• What you are asked to do:
Print each record below character for character.

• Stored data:
[Start of Attachment]
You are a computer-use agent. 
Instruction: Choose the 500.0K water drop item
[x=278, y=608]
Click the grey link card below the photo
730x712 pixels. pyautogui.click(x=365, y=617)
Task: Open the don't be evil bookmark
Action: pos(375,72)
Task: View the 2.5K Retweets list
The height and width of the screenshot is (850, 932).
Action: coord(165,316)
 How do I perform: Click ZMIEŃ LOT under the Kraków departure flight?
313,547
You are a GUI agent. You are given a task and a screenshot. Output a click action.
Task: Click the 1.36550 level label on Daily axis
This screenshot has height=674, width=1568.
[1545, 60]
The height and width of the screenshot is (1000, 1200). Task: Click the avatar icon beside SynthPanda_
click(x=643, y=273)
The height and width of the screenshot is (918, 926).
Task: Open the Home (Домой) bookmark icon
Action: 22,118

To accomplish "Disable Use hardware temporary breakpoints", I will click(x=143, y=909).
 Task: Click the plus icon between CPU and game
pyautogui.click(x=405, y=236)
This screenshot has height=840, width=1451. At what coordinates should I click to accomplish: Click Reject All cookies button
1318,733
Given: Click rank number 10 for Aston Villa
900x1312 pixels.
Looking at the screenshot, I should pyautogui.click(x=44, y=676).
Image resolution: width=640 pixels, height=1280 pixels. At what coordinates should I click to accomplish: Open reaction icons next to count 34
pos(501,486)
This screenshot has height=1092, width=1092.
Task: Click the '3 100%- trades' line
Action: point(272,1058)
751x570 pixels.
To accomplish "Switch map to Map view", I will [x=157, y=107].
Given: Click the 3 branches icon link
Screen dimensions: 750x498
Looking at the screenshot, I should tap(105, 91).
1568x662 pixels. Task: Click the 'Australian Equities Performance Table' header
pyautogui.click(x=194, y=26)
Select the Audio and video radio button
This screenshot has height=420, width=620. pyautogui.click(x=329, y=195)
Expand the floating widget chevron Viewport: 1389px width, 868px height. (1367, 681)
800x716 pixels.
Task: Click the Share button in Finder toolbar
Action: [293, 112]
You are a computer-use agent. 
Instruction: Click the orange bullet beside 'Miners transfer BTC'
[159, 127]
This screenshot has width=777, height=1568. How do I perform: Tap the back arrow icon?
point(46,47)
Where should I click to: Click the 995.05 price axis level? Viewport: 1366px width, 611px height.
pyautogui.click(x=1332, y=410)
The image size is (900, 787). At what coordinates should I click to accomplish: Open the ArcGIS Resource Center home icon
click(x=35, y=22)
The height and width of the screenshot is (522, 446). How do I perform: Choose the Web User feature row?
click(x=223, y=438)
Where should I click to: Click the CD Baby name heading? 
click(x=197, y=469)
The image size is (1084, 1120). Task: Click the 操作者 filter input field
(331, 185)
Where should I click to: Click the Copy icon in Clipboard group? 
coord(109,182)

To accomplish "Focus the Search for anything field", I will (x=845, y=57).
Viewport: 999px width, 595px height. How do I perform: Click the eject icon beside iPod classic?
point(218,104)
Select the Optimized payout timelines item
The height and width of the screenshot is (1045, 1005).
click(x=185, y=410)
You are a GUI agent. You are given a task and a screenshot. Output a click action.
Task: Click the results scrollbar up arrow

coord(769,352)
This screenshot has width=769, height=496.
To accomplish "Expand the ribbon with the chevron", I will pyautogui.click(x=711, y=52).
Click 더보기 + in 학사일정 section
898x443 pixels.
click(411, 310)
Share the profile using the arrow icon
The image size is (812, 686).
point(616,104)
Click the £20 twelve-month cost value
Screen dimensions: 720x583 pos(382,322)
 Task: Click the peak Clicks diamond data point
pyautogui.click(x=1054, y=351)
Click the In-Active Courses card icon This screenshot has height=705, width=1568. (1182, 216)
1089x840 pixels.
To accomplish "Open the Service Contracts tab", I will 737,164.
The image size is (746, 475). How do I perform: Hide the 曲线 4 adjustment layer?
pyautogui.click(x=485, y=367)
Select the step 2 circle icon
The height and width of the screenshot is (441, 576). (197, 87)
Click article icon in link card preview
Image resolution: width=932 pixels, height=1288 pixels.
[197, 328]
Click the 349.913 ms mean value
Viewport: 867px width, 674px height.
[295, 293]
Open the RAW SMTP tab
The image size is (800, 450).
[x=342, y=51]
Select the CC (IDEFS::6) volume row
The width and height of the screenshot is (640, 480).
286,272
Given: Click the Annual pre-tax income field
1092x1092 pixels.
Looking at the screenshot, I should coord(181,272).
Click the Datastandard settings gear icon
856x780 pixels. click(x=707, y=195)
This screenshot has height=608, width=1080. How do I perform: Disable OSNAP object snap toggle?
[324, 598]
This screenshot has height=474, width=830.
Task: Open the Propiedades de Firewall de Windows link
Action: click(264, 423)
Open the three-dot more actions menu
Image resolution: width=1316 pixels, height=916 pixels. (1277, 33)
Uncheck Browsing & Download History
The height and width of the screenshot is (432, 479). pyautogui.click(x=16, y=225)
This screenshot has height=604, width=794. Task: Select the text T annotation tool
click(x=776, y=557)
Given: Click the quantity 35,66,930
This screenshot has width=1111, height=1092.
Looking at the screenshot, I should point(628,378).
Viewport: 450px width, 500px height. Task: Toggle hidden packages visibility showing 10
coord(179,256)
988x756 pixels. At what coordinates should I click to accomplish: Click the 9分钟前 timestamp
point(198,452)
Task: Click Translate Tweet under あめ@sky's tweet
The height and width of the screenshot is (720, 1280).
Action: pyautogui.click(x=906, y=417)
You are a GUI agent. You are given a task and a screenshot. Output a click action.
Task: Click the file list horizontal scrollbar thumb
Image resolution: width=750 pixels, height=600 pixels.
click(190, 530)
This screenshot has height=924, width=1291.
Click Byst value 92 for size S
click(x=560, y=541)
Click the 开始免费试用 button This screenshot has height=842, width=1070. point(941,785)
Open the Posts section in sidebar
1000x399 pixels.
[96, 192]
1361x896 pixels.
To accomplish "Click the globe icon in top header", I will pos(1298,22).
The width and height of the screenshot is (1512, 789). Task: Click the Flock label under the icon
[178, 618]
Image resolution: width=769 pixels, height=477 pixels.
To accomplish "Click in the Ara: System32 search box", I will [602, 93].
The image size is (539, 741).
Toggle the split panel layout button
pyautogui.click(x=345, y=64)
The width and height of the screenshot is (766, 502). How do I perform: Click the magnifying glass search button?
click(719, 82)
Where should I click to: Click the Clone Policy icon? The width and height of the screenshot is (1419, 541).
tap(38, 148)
[End of Attachment]
• Answer to the exercise:
You are a computer-use agent. 
Instruction: Choose the 500.0K water drop item
[x=278, y=608]
Click the grey link card below the photo
730x712 pixels. pyautogui.click(x=365, y=617)
Task: Open the don't be evil bookmark
Action: pos(375,72)
Task: View the 2.5K Retweets list
The height and width of the screenshot is (850, 932).
Action: coord(165,316)
 How do I perform: Click ZMIEŃ LOT under the Kraków departure flight?
313,547
You are a GUI agent. You are given a task and a screenshot. Output a click action.
Task: Click the 1.36550 level label on Daily axis
This screenshot has height=674, width=1568.
[1545, 60]
The height and width of the screenshot is (1000, 1200). Task: Click the avatar icon beside SynthPanda_
click(x=643, y=273)
The height and width of the screenshot is (918, 926).
Task: Open the Home (Домой) bookmark icon
Action: 22,118

To accomplish "Disable Use hardware temporary breakpoints", I will click(x=143, y=909).
 Task: Click the plus icon between CPU and game
pyautogui.click(x=405, y=236)
This screenshot has height=840, width=1451. At what coordinates should I click to accomplish: Click Reject All cookies button
1318,733
Given: Click rank number 10 for Aston Villa
900x1312 pixels.
Looking at the screenshot, I should pyautogui.click(x=44, y=676).
Image resolution: width=640 pixels, height=1280 pixels. At what coordinates should I click to accomplish: Open reaction icons next to count 34
pos(501,486)
This screenshot has height=1092, width=1092.
Task: Click the '3 100%- trades' line
Action: point(272,1058)
751x570 pixels.
To accomplish "Switch map to Map view", I will [x=157, y=107].
Given: Click the 3 branches icon link
Screen dimensions: 750x498
Looking at the screenshot, I should tap(105, 91).
1568x662 pixels. Task: Click the 'Australian Equities Performance Table' header
pyautogui.click(x=194, y=26)
Select the Audio and video radio button
This screenshot has height=420, width=620. pyautogui.click(x=329, y=195)
Expand the floating widget chevron Viewport: 1389px width, 868px height. (1367, 681)
800x716 pixels.
Task: Click the Share button in Finder toolbar
Action: [293, 112]
You are a computer-use agent. 
Instruction: Click the orange bullet beside 'Miners transfer BTC'
[159, 127]
This screenshot has width=777, height=1568. How do I perform: Tap the back arrow icon?
point(46,47)
Where should I click to: Click the 995.05 price axis level? Viewport: 1366px width, 611px height.
pyautogui.click(x=1332, y=410)
The image size is (900, 787). At what coordinates should I click to accomplish: Open the ArcGIS Resource Center home icon
click(x=35, y=22)
The height and width of the screenshot is (522, 446). How do I perform: Choose the Web User feature row?
click(x=223, y=438)
Where should I click to: Click the CD Baby name heading? 
click(x=197, y=469)
The image size is (1084, 1120). Task: Click the 操作者 filter input field
(331, 185)
Where should I click to: Click the Copy icon in Clipboard group? 
coord(109,182)

To accomplish "Focus the Search for anything field", I will (x=845, y=57).
Viewport: 999px width, 595px height. How do I perform: Click the eject icon beside iPod classic?
point(218,104)
Select the Optimized payout timelines item
The height and width of the screenshot is (1045, 1005).
click(x=185, y=410)
You are a GUI agent. You are given a task and a screenshot. Output a click action.
Task: Click the results scrollbar up arrow

coord(769,352)
This screenshot has width=769, height=496.
To accomplish "Expand the ribbon with the chevron", I will pyautogui.click(x=711, y=52).
Click 더보기 + in 학사일정 section
898x443 pixels.
click(411, 310)
Share the profile using the arrow icon
The image size is (812, 686).
point(616,104)
Click the £20 twelve-month cost value
Screen dimensions: 720x583 pos(382,322)
 Task: Click the peak Clicks diamond data point
pyautogui.click(x=1054, y=351)
Click the In-Active Courses card icon This screenshot has height=705, width=1568. (1182, 216)
1089x840 pixels.
To accomplish "Open the Service Contracts tab", I will 737,164.
The image size is (746, 475). How do I perform: Hide the 曲线 4 adjustment layer?
pyautogui.click(x=485, y=367)
Select the step 2 circle icon
The height and width of the screenshot is (441, 576). (197, 87)
Click article icon in link card preview
Image resolution: width=932 pixels, height=1288 pixels.
[197, 328]
Click the 349.913 ms mean value
Viewport: 867px width, 674px height.
[295, 293]
Open the RAW SMTP tab
The image size is (800, 450).
[x=342, y=51]
Select the CC (IDEFS::6) volume row
The width and height of the screenshot is (640, 480).
286,272
Given: Click the Annual pre-tax income field
1092x1092 pixels.
Looking at the screenshot, I should coord(181,272).
Click the Datastandard settings gear icon
856x780 pixels. click(x=707, y=195)
This screenshot has height=608, width=1080. How do I perform: Disable OSNAP object snap toggle?
[324, 598]
This screenshot has height=474, width=830.
Task: Open the Propiedades de Firewall de Windows link
Action: click(264, 423)
Open the three-dot more actions menu
Image resolution: width=1316 pixels, height=916 pixels. (1277, 33)
Uncheck Browsing & Download History
The height and width of the screenshot is (432, 479). pyautogui.click(x=16, y=225)
This screenshot has height=604, width=794. Task: Select the text T annotation tool
click(x=776, y=557)
Given: Click the quantity 35,66,930
This screenshot has width=1111, height=1092.
Looking at the screenshot, I should point(628,378).
Viewport: 450px width, 500px height. Task: Toggle hidden packages visibility showing 10
coord(179,256)
988x756 pixels. At what coordinates should I click to accomplish: Click the 9分钟前 timestamp
point(198,452)
Task: Click Translate Tweet under あめ@sky's tweet
The height and width of the screenshot is (720, 1280).
Action: pyautogui.click(x=906, y=417)
You are a GUI agent. You are given a task and a screenshot. Output a click action.
Task: Click the file list horizontal scrollbar thumb
Image resolution: width=750 pixels, height=600 pixels.
click(190, 530)
This screenshot has height=924, width=1291.
Click Byst value 92 for size S
click(x=560, y=541)
Click the 开始免费试用 button This screenshot has height=842, width=1070. point(941,785)
Open the Posts section in sidebar
1000x399 pixels.
[96, 192]
1361x896 pixels.
To accomplish "Click the globe icon in top header", I will pos(1298,22).
The width and height of the screenshot is (1512, 789). Task: Click the Flock label under the icon
[178, 618]
Image resolution: width=769 pixels, height=477 pixels.
To accomplish "Click in the Ara: System32 search box", I will [602, 93].
The image size is (539, 741).
Toggle the split panel layout button
pyautogui.click(x=345, y=64)
The width and height of the screenshot is (766, 502). How do I perform: Click the magnifying glass search button?
click(719, 82)
Where should I click to: Click the Clone Policy icon? The width and height of the screenshot is (1419, 541).
tap(38, 148)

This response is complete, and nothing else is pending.